Driving Lessons With a Pro

A few years ago, Edwards and Cat Berg took driving lessons from professional horse driver Tom O’Carroll at his Good Hands Training Center in Navasota, Texas. The friendship led to the Good Hands Driving Academy Clinic, a weekend of private and group driving lessons conducted by O’Carroll each month at FourWinds Ranch. During the clinics, students may learn how to drive a wagon or a carriage, or work with O’Carroll to teach their own horses how to pull a cart.

“The terrain at FourWinds can be rocky and hard, but they’re making beautiful trails and putting in gravel to make them horse-friendly,” says O’Carroll, a native of Ireland, who teaches drivers of all skill levels, from beginning to competitive, all over the United States. “A lot of people in the area have wanted to learn how to drive but didn’t have the opportunity. Now they do.”

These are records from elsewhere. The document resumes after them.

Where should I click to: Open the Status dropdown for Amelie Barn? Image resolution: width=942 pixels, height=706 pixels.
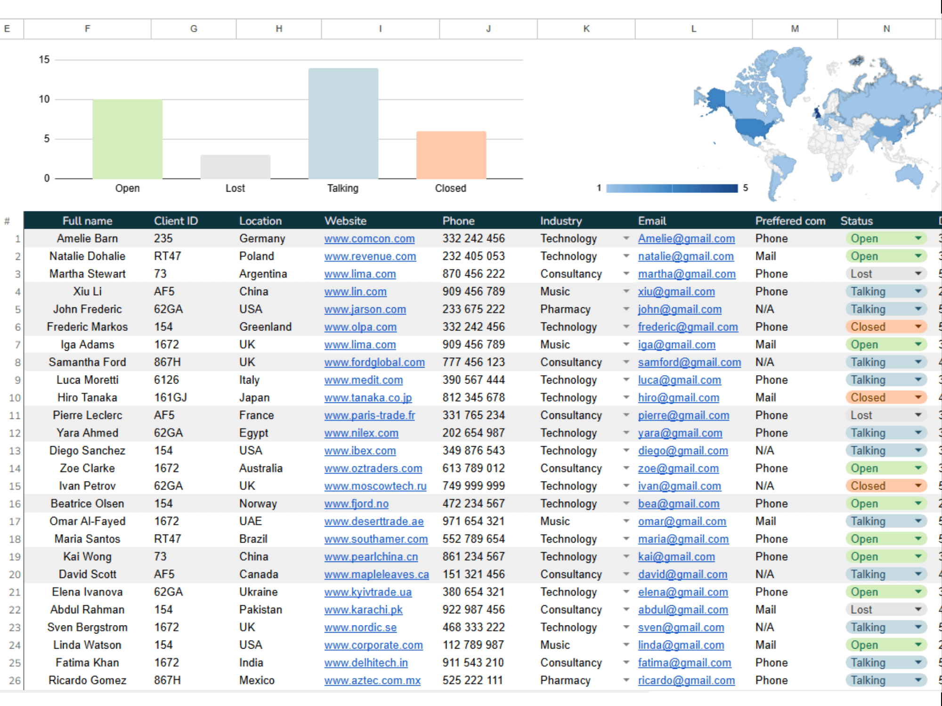pos(918,239)
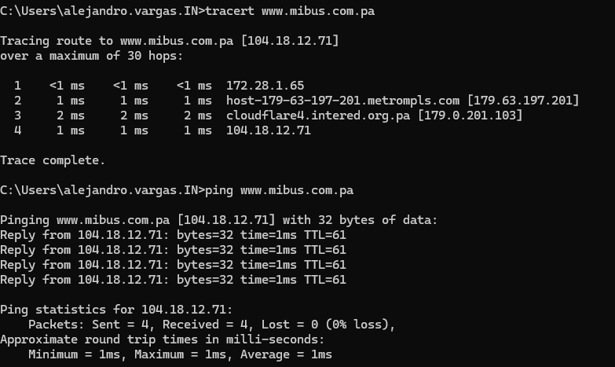615x367 pixels.
Task: Click the 'Minimum = 1ms' text
Action: click(x=77, y=354)
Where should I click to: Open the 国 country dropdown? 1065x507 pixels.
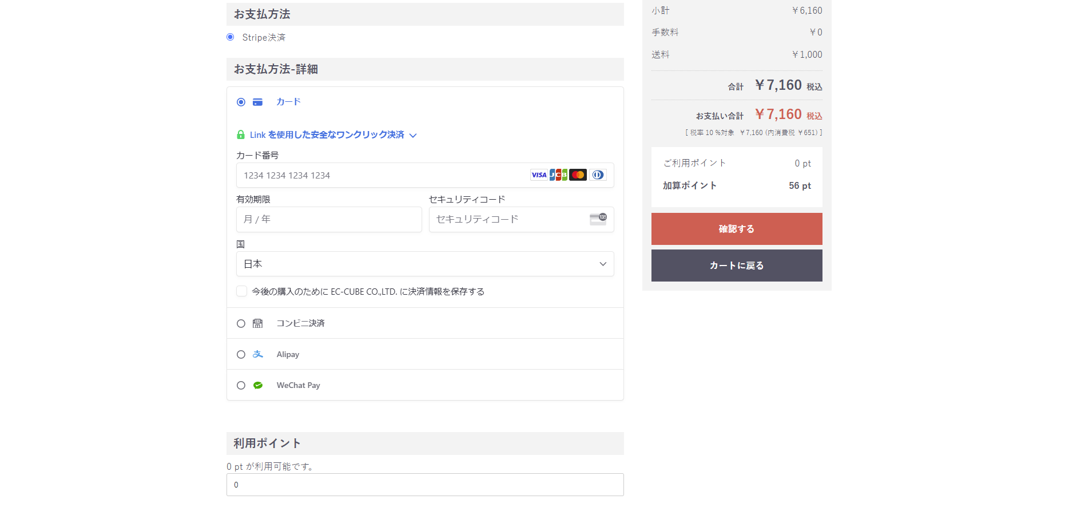[x=425, y=264]
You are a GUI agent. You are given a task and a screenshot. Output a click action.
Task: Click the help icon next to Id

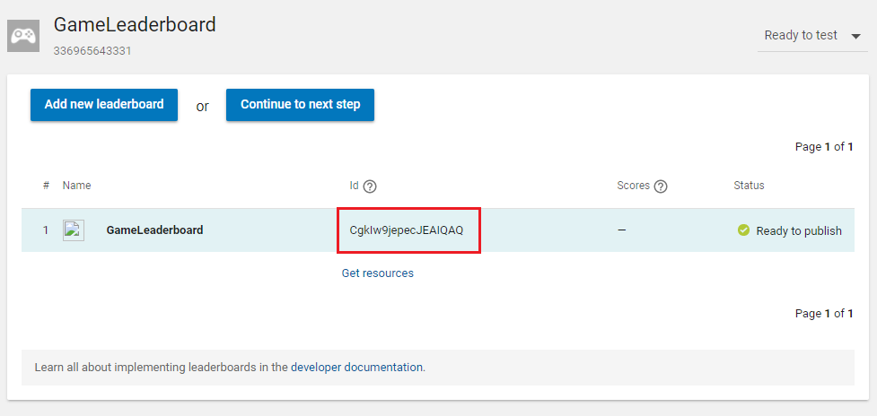369,186
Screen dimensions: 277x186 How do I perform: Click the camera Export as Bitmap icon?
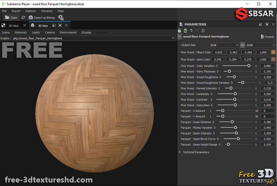pos(30,17)
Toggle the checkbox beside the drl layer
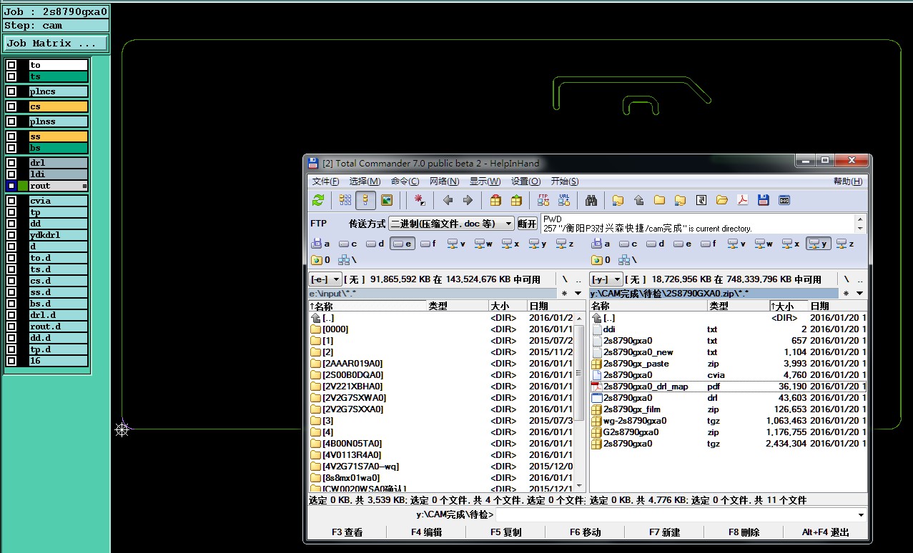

According to Ruthie Graves with the Tejas Carriage Association, nearly any horse, as long as it is quiet and obedient, can be trained to pull carts.

“That’s what I love about our events — seeing all the different kinds of breeds, from drafts to minis,” she says. “Driving is a very social sport. Some people drive for pleasure while others drive for competition.”

The combination of rugged trails and flat terrain at FourWinds allowed the Texas Equestrian Trail Riders Association(TETRA) to host its first-ever combination trail ride and driving event in May.

“Most people don’t have the chance very often to ride and drive on a larger ranch, especially one with driving trails,” says Glenna Bell Orman, TETRA second vice president. “Everyone at FourWinds went above and beyond to make sure that we enjoyed the ranch.”

Not Just for Horses

Besides equestrian events, FourWinds Ranch is branching out to host weddings, parties, concerts and even goat roping. In April, the Texas Lacy Game Dog Association held a training event on the grounds. FourWinds also plans to partner with organizations that assist the military.

But Edwards’ passion will always come first.

“Because of horses coming back into my life, we now have a place where people can come and be rejuvenated,” she says. Smiling, Edwards adds, “This isn’t the ride I would have chosen for myself, but it’s been a real pleasure.”